Comment dire la seconde guerre mondiale ? D’évidence, nous n’avons pas été au bord du chaos. Nous avons traversé le chaos. Et le grand gel qui a suivi ensuite montre bien que cette traversée n’a pas été transformatrice. Le monde s’est crispé sur des positions défensives et s’est clivé en deux parties qui se haïssaient cordialement. Au niveau individuel, les conséquences ont été tout aussi dramatiques. A leur retour du front, la plupart des combattants n’ont pu partager avec leurs familles l’expérience de la guerre et ont repris la vie comme si rien ne s’était passé.
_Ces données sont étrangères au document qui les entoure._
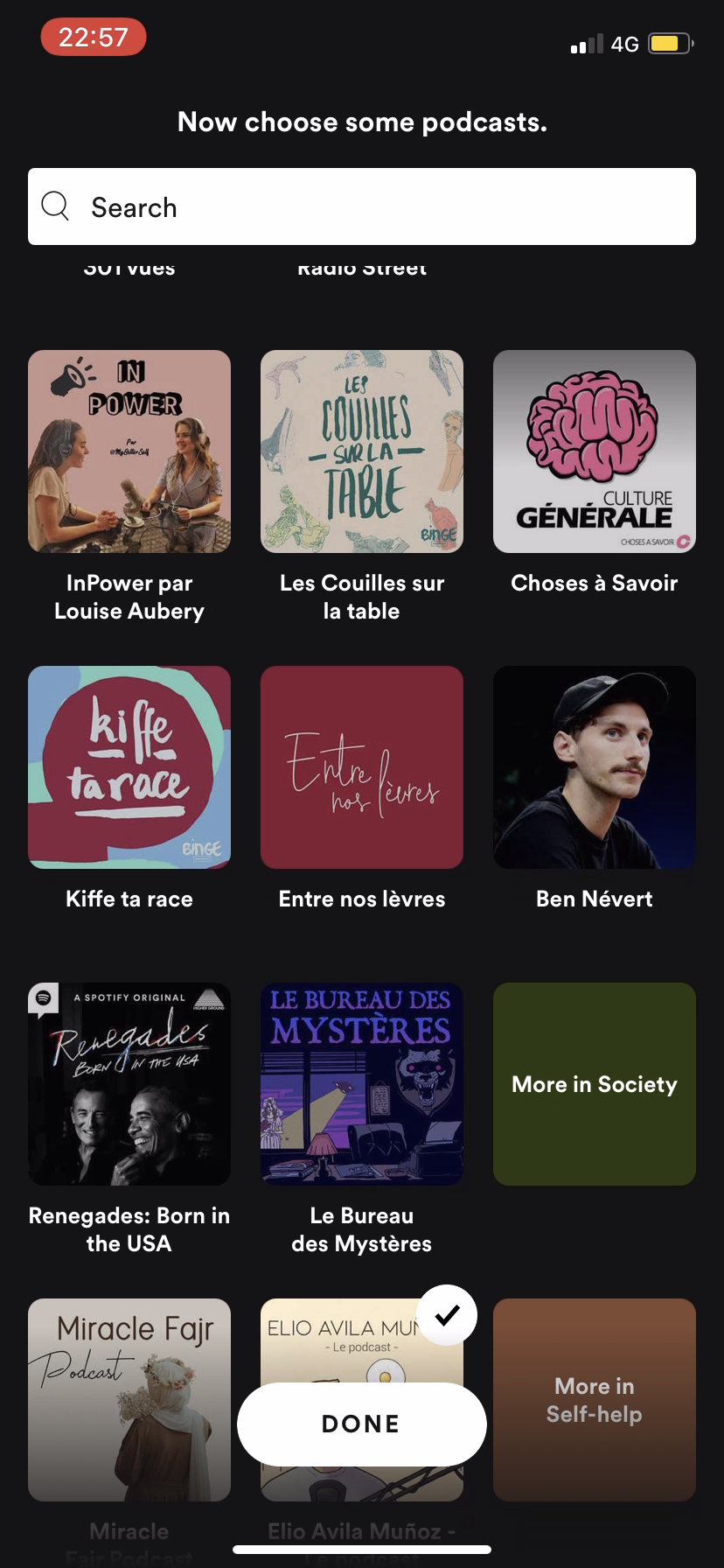Open the status bar clock bubble
724x1568 pixels.
(x=93, y=37)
Si nous sommes si nombreux à jouer sur les champs de bataille de nos pères et de nos grands-père, n’est ce pas parce que nous manquons de mots et d’images de ce qu’ils ont vécu ? Je ne parle pas des images réelles qui souvent ajoutent car elles ajoutent au trouble. On voit un homme vivant, puis on le voit mort. L’image est terrible, mais elle ne dit rien de ce que c’est que de tuer un homme, puis un autre, puis encore un autre. Cela ne dit rien des paroxysmes de haine, de terreur ou d’indifférence que la guerre suscite. Cela ne dit rien des lassitudes terribles de la guerre, ni de ses plaisirs.

Tout soldat revient mutilé psychiquement du combat.
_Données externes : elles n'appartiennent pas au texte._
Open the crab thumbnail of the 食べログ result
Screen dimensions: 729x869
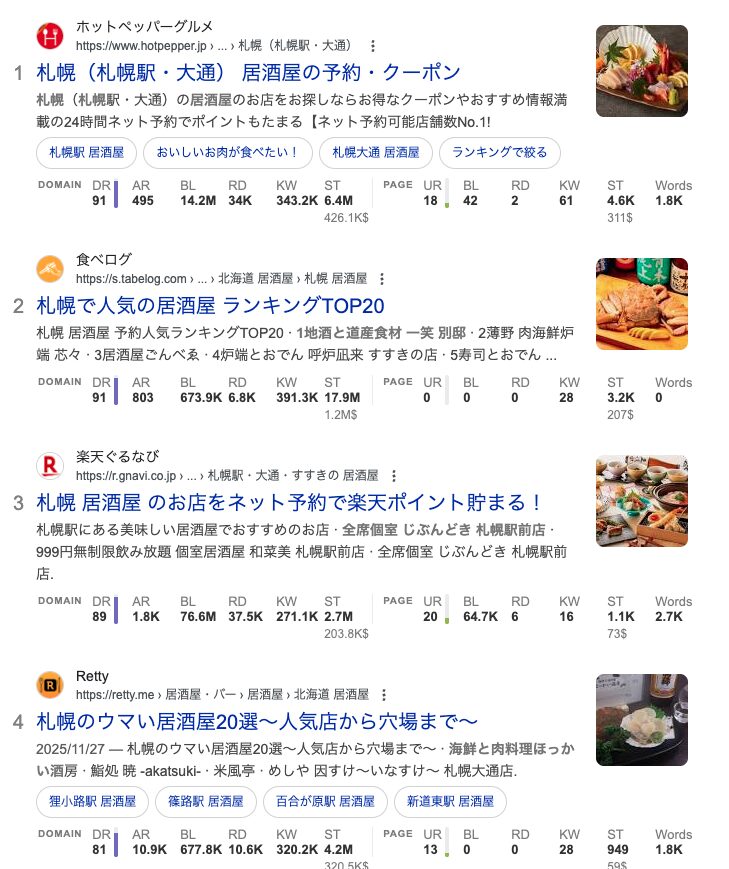pos(641,304)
Tout enfant de soldat est entouré par la zone de silence douloureux dont son père entoure cette expérience. ll oscille alors entre deux positions. La première est de s’identifier au parent taiseux, c’est à dire à enterrer l’écho que suscite le silence en lui et de l’isoler de sa vie psychique. Des boulevards à la culpabilité et à la honte sont alors ouverts car l’enfant imagine que lui ou le parent a fait quelque de terrible qui mérite d’être caché. La seconde est de tenter de s’en donner des représentations c’est à dire de le symboliser avec des mots et des images psychiques. Ces images peuvent être visuelles mais aussi sensori-motrices.

Nous en somme maintenant à la troisième génération après la guerre. La première génération, celle des combattant, était celle du silence maintenu. Ce silence s’est mué en secret pour leurs enfants : ce sont les choses dont on devait pas parler sans trop savoir pourquoi on ne devait pas en parler. La génération suivante doit faire face au secret du secret. Pour elle, les revenants cèdent la place au fantômes. Pour elle, ce qui est source de douleur est mystérieux.
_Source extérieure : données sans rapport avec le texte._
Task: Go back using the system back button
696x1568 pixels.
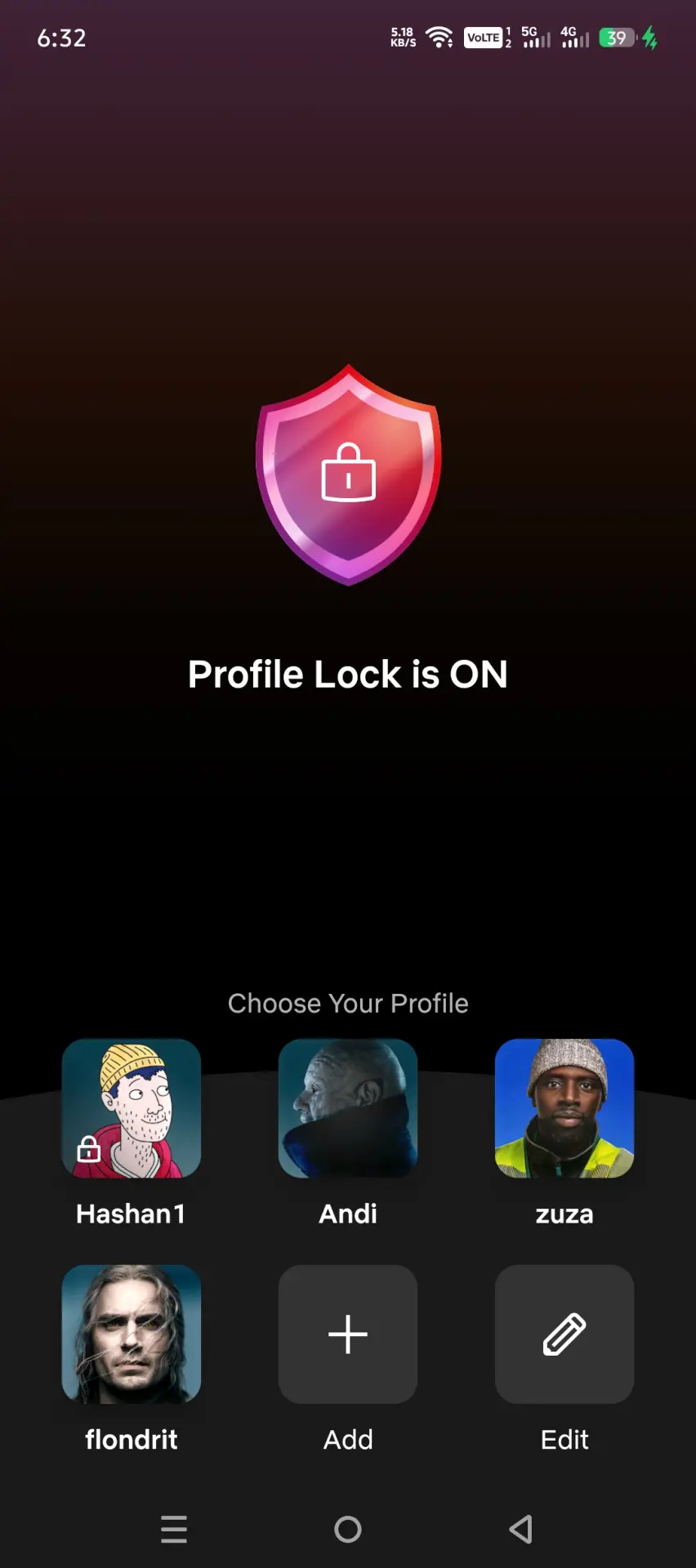Action: [521, 1529]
Pour cette génération, les jeux de guerre sont une aubaine. Ils offrent l’ occasion de jouer avec “l’inconfortable, l’insupportable, la dure solitude des soldats allant au combat”. Ils offrent l’occasion de parler avec d’autres du conflit. Ils donnent des représentations visuelles des champs de bataille, des hommes, des équipements et des shémas tactiques et stratégiques déployés. En un mot, ils offrent toute une série de symbolisations possibles : sensori motrice et affective, imagée et verbale (S. Tisseron). Ils permettent, par les images des mouvements et les émotions qu’ils suscitent une symbolisation sensori-motrice et affective; il permettent une symbolisation en images et enfin ils permettent une symbolisation verbale grâce aux discussion qui se font dans les communautés de joueurs

Les jeux vidéos de guerre sont au corps social ce que sont les cryptonymes (N.Abraham & M. Torok) à l’individu : ils insistent et maintiennent dans la culture l’ investissement d’un conflit dont l’impact sur les hommes a été maintenu dans le silence. Ils encodent autrement dans les psychés indivudelles ce qui a manqué de mots.